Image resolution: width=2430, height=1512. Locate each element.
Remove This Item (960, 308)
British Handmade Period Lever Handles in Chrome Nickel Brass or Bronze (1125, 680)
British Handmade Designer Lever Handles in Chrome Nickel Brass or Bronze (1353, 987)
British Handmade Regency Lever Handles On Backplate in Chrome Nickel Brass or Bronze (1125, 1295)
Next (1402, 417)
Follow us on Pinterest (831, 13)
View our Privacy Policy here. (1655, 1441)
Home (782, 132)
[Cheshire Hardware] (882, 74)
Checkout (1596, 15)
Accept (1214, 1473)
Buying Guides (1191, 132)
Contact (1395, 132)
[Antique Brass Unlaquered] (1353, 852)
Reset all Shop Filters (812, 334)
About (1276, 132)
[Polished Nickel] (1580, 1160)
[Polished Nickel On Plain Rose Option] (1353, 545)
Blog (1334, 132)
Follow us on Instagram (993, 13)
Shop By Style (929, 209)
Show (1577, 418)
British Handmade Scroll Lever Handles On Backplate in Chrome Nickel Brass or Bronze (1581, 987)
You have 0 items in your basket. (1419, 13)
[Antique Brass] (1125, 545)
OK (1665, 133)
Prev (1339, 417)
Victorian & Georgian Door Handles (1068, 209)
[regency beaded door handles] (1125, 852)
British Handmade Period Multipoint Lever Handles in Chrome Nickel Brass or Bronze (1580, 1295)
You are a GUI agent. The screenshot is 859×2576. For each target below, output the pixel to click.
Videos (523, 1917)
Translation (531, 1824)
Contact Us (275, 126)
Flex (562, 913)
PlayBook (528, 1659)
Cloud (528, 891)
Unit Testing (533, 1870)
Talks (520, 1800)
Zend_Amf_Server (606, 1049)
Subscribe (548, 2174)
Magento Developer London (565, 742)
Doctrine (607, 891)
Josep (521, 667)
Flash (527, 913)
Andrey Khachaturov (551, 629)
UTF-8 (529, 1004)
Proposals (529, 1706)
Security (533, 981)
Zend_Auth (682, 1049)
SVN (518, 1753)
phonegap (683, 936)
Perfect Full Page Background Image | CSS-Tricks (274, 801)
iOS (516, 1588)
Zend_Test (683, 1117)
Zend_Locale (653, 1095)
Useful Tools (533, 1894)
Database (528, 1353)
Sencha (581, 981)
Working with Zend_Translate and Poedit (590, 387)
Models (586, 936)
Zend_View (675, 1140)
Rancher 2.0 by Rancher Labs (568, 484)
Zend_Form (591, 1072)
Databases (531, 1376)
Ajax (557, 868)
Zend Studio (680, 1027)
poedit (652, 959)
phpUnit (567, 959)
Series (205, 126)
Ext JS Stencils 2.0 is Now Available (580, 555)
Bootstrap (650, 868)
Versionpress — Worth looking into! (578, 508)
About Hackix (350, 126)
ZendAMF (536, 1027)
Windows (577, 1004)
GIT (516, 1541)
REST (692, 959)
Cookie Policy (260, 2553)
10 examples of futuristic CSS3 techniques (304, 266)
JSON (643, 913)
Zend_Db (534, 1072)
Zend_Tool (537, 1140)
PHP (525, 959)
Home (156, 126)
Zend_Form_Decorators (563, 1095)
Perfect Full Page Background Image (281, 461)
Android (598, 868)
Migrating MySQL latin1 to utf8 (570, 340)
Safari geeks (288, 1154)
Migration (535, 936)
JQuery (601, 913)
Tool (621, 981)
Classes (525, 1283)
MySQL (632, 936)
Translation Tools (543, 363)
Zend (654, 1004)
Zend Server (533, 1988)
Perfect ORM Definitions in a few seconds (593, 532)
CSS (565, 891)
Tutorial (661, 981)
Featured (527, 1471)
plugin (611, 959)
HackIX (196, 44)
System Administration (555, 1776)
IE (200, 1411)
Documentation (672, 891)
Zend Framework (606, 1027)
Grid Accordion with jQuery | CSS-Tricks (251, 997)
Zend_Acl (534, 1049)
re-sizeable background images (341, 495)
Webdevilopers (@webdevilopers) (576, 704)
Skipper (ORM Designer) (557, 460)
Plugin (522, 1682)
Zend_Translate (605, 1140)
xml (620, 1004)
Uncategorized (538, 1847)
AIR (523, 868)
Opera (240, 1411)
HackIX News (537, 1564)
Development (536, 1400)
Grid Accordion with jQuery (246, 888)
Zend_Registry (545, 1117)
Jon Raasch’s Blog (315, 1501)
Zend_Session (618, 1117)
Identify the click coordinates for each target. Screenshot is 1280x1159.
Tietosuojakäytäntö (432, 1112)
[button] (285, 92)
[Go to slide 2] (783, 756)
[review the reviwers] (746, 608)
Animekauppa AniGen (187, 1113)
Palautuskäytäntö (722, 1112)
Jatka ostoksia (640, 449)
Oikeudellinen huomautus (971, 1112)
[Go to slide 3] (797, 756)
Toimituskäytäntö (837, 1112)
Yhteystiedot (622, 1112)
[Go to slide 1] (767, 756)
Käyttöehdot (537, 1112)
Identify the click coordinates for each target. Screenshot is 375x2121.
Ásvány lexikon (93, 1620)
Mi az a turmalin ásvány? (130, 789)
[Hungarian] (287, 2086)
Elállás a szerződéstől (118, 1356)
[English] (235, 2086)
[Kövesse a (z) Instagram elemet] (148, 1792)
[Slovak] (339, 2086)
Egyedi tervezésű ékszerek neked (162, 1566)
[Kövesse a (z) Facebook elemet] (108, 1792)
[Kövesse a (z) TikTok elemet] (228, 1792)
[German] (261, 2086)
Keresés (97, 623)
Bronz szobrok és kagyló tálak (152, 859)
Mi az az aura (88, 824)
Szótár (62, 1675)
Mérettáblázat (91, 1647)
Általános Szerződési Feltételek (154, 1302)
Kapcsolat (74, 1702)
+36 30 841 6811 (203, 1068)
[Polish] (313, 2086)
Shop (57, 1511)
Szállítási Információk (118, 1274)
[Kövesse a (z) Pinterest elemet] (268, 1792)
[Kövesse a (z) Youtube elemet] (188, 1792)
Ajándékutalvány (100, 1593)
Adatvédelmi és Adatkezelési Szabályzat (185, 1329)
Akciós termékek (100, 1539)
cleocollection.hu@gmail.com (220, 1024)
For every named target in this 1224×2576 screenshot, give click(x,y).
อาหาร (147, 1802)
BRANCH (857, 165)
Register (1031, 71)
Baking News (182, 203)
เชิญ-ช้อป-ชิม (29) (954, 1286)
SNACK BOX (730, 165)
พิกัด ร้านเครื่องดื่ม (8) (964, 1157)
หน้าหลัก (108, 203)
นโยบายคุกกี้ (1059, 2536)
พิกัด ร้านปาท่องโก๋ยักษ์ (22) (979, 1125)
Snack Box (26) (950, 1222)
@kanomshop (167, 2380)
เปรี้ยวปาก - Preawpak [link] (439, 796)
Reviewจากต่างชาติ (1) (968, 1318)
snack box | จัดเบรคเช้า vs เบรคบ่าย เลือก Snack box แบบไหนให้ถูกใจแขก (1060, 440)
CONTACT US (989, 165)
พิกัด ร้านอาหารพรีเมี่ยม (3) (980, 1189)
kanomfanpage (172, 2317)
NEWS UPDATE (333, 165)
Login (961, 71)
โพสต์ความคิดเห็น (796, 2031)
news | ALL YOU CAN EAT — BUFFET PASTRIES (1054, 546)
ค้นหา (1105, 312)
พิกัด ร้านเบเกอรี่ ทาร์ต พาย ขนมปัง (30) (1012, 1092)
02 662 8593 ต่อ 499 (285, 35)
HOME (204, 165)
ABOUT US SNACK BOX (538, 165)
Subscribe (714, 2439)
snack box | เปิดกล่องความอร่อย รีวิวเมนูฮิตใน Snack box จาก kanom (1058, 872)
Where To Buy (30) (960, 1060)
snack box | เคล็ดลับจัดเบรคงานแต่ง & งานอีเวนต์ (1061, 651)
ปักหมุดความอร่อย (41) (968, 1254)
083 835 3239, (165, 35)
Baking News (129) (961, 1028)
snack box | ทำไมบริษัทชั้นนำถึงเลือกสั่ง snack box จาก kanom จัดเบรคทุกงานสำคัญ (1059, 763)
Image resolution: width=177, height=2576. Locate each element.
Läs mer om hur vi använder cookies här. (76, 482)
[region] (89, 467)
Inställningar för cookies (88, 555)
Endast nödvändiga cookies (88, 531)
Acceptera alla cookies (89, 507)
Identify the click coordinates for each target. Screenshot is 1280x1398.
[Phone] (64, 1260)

--

Begin with the line that has "Ajándékutalvány (100, 1593)" in the listing above and end after the line that has "Baking News (182, 203)"; output those lines exactly.

▶ _EXERCISE OUTPUT_
Ajándékutalvány (100, 1593)
Adatvédelmi és Adatkezelési Szabályzat (185, 1329)
Akciós termékek (100, 1539)
cleocollection.hu@gmail.com (220, 1024)
For every named target in this 1224×2576 screenshot, give click(x,y).
อาหาร (147, 1802)
BRANCH (857, 165)
Register (1031, 71)
Baking News (182, 203)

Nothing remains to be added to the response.